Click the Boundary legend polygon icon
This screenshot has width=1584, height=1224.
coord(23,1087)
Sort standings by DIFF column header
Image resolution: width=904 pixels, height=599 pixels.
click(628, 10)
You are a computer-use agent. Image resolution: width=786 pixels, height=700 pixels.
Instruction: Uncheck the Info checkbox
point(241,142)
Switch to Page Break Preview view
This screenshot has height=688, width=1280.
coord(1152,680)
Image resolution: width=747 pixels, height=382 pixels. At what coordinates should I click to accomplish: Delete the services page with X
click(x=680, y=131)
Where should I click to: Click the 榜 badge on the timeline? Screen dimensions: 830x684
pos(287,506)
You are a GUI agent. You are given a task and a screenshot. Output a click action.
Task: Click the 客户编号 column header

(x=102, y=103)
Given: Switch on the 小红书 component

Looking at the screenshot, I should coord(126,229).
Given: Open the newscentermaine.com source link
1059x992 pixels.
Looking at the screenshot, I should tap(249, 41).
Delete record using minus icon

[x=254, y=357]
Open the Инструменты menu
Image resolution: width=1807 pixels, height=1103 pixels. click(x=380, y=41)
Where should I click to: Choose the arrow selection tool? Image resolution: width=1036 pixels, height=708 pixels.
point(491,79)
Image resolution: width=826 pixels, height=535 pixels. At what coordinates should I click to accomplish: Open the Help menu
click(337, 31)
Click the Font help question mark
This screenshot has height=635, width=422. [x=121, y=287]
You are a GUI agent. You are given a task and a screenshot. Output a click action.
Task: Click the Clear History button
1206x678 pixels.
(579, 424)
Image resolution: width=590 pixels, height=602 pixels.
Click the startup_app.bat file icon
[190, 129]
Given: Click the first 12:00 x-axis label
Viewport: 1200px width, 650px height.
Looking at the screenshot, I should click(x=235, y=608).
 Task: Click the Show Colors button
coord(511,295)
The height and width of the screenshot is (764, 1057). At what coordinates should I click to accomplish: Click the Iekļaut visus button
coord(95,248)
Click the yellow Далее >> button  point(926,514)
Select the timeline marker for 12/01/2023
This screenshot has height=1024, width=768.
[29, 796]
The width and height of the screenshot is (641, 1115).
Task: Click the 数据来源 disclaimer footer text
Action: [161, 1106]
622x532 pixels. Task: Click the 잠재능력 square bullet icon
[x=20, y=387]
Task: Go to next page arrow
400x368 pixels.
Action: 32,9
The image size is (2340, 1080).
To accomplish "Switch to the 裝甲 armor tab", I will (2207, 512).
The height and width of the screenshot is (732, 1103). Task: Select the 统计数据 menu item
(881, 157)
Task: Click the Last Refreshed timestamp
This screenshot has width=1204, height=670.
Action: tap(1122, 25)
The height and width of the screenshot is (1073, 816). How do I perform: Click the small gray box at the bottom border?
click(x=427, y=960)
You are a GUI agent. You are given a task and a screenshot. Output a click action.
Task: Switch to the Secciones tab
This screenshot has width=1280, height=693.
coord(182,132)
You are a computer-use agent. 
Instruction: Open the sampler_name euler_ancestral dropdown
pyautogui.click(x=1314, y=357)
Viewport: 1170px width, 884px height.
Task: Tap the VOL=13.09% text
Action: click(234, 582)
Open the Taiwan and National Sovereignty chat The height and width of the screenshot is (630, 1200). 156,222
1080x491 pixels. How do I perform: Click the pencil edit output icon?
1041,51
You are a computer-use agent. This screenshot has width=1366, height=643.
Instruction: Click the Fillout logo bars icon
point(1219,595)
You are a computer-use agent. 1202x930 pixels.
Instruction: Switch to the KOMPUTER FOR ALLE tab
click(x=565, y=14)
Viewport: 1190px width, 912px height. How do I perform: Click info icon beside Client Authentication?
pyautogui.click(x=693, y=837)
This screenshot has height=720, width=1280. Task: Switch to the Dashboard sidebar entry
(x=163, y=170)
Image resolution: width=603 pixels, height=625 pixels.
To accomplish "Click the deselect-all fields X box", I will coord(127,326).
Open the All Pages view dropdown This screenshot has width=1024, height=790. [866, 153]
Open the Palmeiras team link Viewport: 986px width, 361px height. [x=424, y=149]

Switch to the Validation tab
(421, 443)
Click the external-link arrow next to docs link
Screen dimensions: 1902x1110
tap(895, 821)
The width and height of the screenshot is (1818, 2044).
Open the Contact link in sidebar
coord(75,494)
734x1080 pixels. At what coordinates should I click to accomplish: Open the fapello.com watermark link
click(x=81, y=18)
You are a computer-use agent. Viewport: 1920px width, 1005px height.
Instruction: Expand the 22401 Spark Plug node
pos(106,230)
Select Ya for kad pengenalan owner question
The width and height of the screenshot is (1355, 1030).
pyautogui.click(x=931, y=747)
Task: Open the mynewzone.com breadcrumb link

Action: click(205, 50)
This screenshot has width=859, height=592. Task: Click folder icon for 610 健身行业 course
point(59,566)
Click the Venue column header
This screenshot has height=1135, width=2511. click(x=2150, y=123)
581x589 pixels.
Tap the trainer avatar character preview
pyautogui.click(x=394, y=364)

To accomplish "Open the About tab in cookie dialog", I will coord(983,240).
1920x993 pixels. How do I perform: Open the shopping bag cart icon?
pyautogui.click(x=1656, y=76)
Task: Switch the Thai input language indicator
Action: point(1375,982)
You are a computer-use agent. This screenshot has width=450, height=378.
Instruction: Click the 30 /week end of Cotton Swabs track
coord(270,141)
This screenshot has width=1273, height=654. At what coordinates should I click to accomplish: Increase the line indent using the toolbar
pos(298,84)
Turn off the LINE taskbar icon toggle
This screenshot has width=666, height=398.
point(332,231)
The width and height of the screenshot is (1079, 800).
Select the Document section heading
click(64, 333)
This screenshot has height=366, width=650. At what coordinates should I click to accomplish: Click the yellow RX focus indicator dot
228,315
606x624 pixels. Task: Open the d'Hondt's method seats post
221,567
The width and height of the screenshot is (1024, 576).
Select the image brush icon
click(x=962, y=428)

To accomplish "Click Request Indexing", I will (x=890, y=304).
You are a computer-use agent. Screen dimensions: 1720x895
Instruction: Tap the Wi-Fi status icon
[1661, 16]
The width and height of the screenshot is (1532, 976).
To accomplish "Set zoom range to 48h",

◇ ◇ ◇ ◇

▸ ABOUT THIS EXERCISE
Copy the entries above exactly. Miss none of them.

▸ SOLUTION
Click the Boundary legend polygon icon
This screenshot has width=1584, height=1224.
coord(23,1087)
Sort standings by DIFF column header
Image resolution: width=904 pixels, height=599 pixels.
click(628, 10)
You are a computer-use agent. Image resolution: width=786 pixels, height=700 pixels.
Instruction: Uncheck the Info checkbox
point(241,142)
Switch to Page Break Preview view
This screenshot has height=688, width=1280.
coord(1152,680)
Image resolution: width=747 pixels, height=382 pixels. At what coordinates should I click to accomplish: Delete the services page with X
click(x=680, y=131)
Where should I click to: Click the 榜 badge on the timeline? Screen dimensions: 830x684
pos(287,506)
You are a GUI agent. You are given a task and a screenshot. Output a click action.
Task: Click the 客户编号 column header

(x=102, y=103)
Given: Switch on the 小红书 component

Looking at the screenshot, I should coord(126,229).
Given: Open the newscentermaine.com source link
1059x992 pixels.
Looking at the screenshot, I should tap(249, 41).
Delete record using minus icon

[x=254, y=357]
Open the Инструменты menu
Image resolution: width=1807 pixels, height=1103 pixels. click(x=380, y=41)
Where should I click to: Choose the arrow selection tool? Image resolution: width=1036 pixels, height=708 pixels.
point(491,79)
Image resolution: width=826 pixels, height=535 pixels. At what coordinates should I click to accomplish: Open the Help menu
click(337, 31)
Click the Font help question mark
This screenshot has height=635, width=422. [x=121, y=287]
You are a GUI agent. You are given a task and a screenshot. Output a click action.
Task: Click the Clear History button
1206x678 pixels.
(579, 424)
Image resolution: width=590 pixels, height=602 pixels.
Click the startup_app.bat file icon
[190, 129]
Given: Click the first 12:00 x-axis label
Viewport: 1200px width, 650px height.
Looking at the screenshot, I should click(x=235, y=608).
 Task: Click the Show Colors button
coord(511,295)
The height and width of the screenshot is (764, 1057). At what coordinates should I click to accomplish: Click the Iekļaut visus button
coord(95,248)
Click the yellow Далее >> button  point(926,514)
Select the timeline marker for 12/01/2023
This screenshot has height=1024, width=768.
[29, 796]
The width and height of the screenshot is (641, 1115).
Task: Click the 数据来源 disclaimer footer text
Action: [161, 1106]
622x532 pixels. Task: Click the 잠재능력 square bullet icon
[x=20, y=387]
Task: Go to next page arrow
400x368 pixels.
Action: 32,9
The image size is (2340, 1080).
To accomplish "Switch to the 裝甲 armor tab", I will (2207, 512).
The height and width of the screenshot is (732, 1103). Task: Select the 统计数据 menu item
(881, 157)
Task: Click the Last Refreshed timestamp
This screenshot has width=1204, height=670.
Action: tap(1122, 25)
The height and width of the screenshot is (1073, 816). How do I perform: Click the small gray box at the bottom border?
click(x=427, y=960)
You are a GUI agent. You are given a task and a screenshot. Output a click action.
Task: Switch to the Secciones tab
This screenshot has width=1280, height=693.
coord(182,132)
You are a computer-use agent. 
Instruction: Open the sampler_name euler_ancestral dropdown
pyautogui.click(x=1314, y=357)
Viewport: 1170px width, 884px height.
Task: Tap the VOL=13.09% text
Action: click(234, 582)
Open the Taiwan and National Sovereignty chat The height and width of the screenshot is (630, 1200). 156,222
1080x491 pixels. How do I perform: Click the pencil edit output icon?
1041,51
You are a computer-use agent. This screenshot has width=1366, height=643.
Instruction: Click the Fillout logo bars icon
point(1219,595)
You are a computer-use agent. 1202x930 pixels.
Instruction: Switch to the KOMPUTER FOR ALLE tab
click(x=565, y=14)
Viewport: 1190px width, 912px height. How do I perform: Click info icon beside Client Authentication?
pyautogui.click(x=693, y=837)
This screenshot has height=720, width=1280. Task: Switch to the Dashboard sidebar entry
(x=163, y=170)
Image resolution: width=603 pixels, height=625 pixels.
To accomplish "Click the deselect-all fields X box", I will coord(127,326).
Open the All Pages view dropdown This screenshot has width=1024, height=790. [866, 153]
Open the Palmeiras team link Viewport: 986px width, 361px height. [x=424, y=149]

Switch to the Validation tab
(421, 443)
Click the external-link arrow next to docs link
Screen dimensions: 1902x1110
tap(895, 821)
The width and height of the screenshot is (1818, 2044).
Open the Contact link in sidebar
coord(75,494)
734x1080 pixels. At what coordinates should I click to accomplish: Open the fapello.com watermark link
click(x=81, y=18)
You are a computer-use agent. Viewport: 1920px width, 1005px height.
Instruction: Expand the 22401 Spark Plug node
pos(106,230)
Select Ya for kad pengenalan owner question
The width and height of the screenshot is (1355, 1030).
pyautogui.click(x=931, y=747)
Task: Open the mynewzone.com breadcrumb link

Action: click(205, 50)
This screenshot has width=859, height=592. Task: Click folder icon for 610 健身行业 course
point(59,566)
Click the Venue column header
This screenshot has height=1135, width=2511. click(x=2150, y=123)
581x589 pixels.
Tap the trainer avatar character preview
pyautogui.click(x=394, y=364)

To accomplish "Open the About tab in cookie dialog", I will coord(983,240).
1920x993 pixels. How do I perform: Open the shopping bag cart icon?
pyautogui.click(x=1656, y=76)
Task: Switch the Thai input language indicator
Action: point(1375,982)
You are a computer-use agent. This screenshot has width=450, height=378.
Instruction: Click the 30 /week end of Cotton Swabs track
coord(270,141)
This screenshot has width=1273, height=654. At what coordinates should I click to accomplish: Increase the line indent using the toolbar
pos(298,84)
Turn off the LINE taskbar icon toggle
This screenshot has width=666, height=398.
point(332,231)
The width and height of the screenshot is (1079, 800).
Select the Document section heading
click(64, 333)
This screenshot has height=366, width=650. At what coordinates should I click to accomplish: Click the yellow RX focus indicator dot
228,315
606x624 pixels. Task: Open the d'Hondt's method seats post
221,567
The width and height of the screenshot is (1024, 576).
Select the image brush icon
click(x=962, y=428)

To accomplish "Click Request Indexing", I will (x=890, y=304).
You are a computer-use agent. Screen dimensions: 1720x895
Instruction: Tap the Wi-Fi status icon
[1661, 16]
The width and height of the screenshot is (1532, 976).
To accomplish "Set zoom range to 48h",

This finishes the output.